### Given instruction
Copy every line of the material below without changing anything.

Data items
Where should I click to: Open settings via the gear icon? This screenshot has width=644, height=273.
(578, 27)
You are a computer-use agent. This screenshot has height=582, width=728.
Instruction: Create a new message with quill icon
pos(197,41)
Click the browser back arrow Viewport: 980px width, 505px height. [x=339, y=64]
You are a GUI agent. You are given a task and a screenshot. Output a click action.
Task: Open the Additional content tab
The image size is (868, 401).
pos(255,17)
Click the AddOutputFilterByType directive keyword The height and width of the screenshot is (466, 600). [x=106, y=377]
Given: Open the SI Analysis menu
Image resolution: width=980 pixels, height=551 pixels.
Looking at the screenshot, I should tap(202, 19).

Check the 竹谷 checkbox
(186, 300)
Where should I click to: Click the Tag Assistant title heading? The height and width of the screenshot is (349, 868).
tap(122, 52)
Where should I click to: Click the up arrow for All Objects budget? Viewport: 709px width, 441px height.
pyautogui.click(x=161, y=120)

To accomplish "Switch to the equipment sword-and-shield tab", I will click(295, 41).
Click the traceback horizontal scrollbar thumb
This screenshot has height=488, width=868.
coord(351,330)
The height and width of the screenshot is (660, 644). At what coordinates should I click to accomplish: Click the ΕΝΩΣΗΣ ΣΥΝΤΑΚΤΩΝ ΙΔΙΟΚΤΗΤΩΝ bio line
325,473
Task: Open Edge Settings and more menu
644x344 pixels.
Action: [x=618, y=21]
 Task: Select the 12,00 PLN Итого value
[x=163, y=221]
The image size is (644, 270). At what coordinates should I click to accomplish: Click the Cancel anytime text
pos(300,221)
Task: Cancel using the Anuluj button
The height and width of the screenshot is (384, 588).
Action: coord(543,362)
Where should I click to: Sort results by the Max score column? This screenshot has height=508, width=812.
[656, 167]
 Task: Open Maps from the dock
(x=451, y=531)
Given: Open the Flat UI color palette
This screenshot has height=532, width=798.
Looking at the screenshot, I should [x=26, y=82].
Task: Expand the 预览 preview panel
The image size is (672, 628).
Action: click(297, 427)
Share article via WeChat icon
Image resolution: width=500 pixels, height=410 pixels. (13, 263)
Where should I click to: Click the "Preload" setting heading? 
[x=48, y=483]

### Correct result
Where should I click to: Open settings via the gear icon? This screenshot has width=644, height=273.
(578, 27)
You are a computer-use agent. This screenshot has height=582, width=728.
Instruction: Create a new message with quill icon
pos(197,41)
Click the browser back arrow Viewport: 980px width, 505px height. [x=339, y=64]
You are a GUI agent. You are given a task and a screenshot. Output a click action.
Task: Open the Additional content tab
The image size is (868, 401).
pos(255,17)
Click the AddOutputFilterByType directive keyword The height and width of the screenshot is (466, 600). [x=106, y=377]
Given: Open the SI Analysis menu
Image resolution: width=980 pixels, height=551 pixels.
Looking at the screenshot, I should tap(202, 19).

Check the 竹谷 checkbox
(186, 300)
Where should I click to: Click the Tag Assistant title heading? The height and width of the screenshot is (349, 868).
tap(122, 52)
Where should I click to: Click the up arrow for All Objects budget? Viewport: 709px width, 441px height.
pyautogui.click(x=161, y=120)

To accomplish "Switch to the equipment sword-and-shield tab", I will click(295, 41).
Click the traceback horizontal scrollbar thumb
This screenshot has height=488, width=868.
coord(351,330)
The height and width of the screenshot is (660, 644). At what coordinates should I click to accomplish: Click the ΕΝΩΣΗΣ ΣΥΝΤΑΚΤΩΝ ΙΔΙΟΚΤΗΤΩΝ bio line
325,473
Task: Open Edge Settings and more menu
644x344 pixels.
Action: [x=618, y=21]
 Task: Select the 12,00 PLN Итого value
[x=163, y=221]
The image size is (644, 270). At what coordinates should I click to accomplish: Click the Cancel anytime text
pos(300,221)
Task: Cancel using the Anuluj button
The height and width of the screenshot is (384, 588).
Action: coord(543,362)
Where should I click to: Sort results by the Max score column? This screenshot has height=508, width=812.
[656, 167]
 Task: Open Maps from the dock
(x=451, y=531)
Given: Open the Flat UI color palette
This screenshot has height=532, width=798.
Looking at the screenshot, I should [x=26, y=82].
Task: Expand the 预览 preview panel
The image size is (672, 628).
Action: click(297, 427)
Share article via WeChat icon
Image resolution: width=500 pixels, height=410 pixels. (13, 263)
Where should I click to: Click the "Preload" setting heading? 
[x=48, y=483]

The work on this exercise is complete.